Financing and purchasing apartment buildings by taking out mortgage loans
May 5th, 2011Taking out an apartment loan is considered as one of the easiest way of financing a commercial property among other investment properties. Apartment mortgage loans are not much similar to the conventional mortgage loans that one takes out for buying a normal house. Usually those properties with more than 4 units are known as apartments and these are commercial properties with their own underwriting and funding rules and regulations. The ace mortgage loan lending organization Fannie Mae supplies a number of apartment mortgage loans. Just like taking out a traditional mortgage loan, a borrower must consider ‘how much house can I afford’ before taking out the mortgage loan. Read on to know more on apartment mortgage loans.
Are there any similarity between apartment mortgage loans and normal home loans?
The apartment mortgage loans and the normal mortgage loans share some particular things in common. Check them out.
* Up to 80% of the property’s value can be financed like normal home loans.
* You can take out an apartment mortgage loan with 30 year repayment term.

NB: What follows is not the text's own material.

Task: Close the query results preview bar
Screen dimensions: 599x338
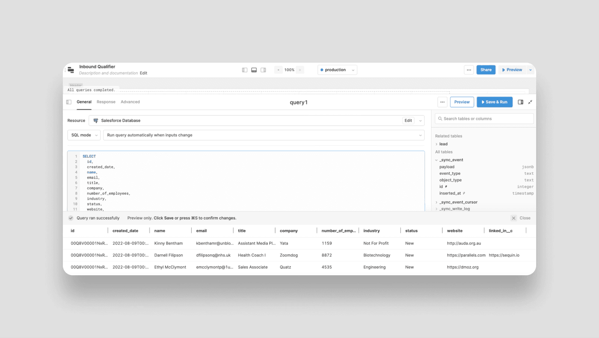Action: [x=521, y=218]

The terms usually vary from 5-25 years.
* You need an exceptionally good credit score for taking out an apartment mortgage loan, like the normal home loan.
* If you suddenly fall back on your monthly mortgage loan payments, you can even take out a home equity loan or a second mortgage against your apartment building.
* The mortgage loan will have your property taken as the collateral.
What makes apartment loans different from normal home loans?
Though it is a fact that the apartment loans are secured by pledging the apartment building as collateral, yet they are more like commercial loans than normal home loans. Check out some ways in which the apartment loans differ from your home mortgage loans.
* You may get the benefit of lender recourse and therefore all your personal items will not be at risk in the event of a default.
* The loan origination fees can be staggeringly high. Sometimes the fees may even range from $4500 to $7500.
* If you prepay the loan, you may be subject to high pre payment costs like 20% of the loan balance. If you are keen on avoiding the penalty while selling off the property, you may even substitute a similar property as collateral but keep the loan against the property.
* You can take out apartment mortgage loans from corporations, trusts, partnerships and LLCs.
Thus, if you’re confused about the striking differences between the home loans and the apartment mortgage loan, consider the differences and the similarities mentioned above. Don’t forget to consider ‘how much house can I afford’ before deciding on the loan amount.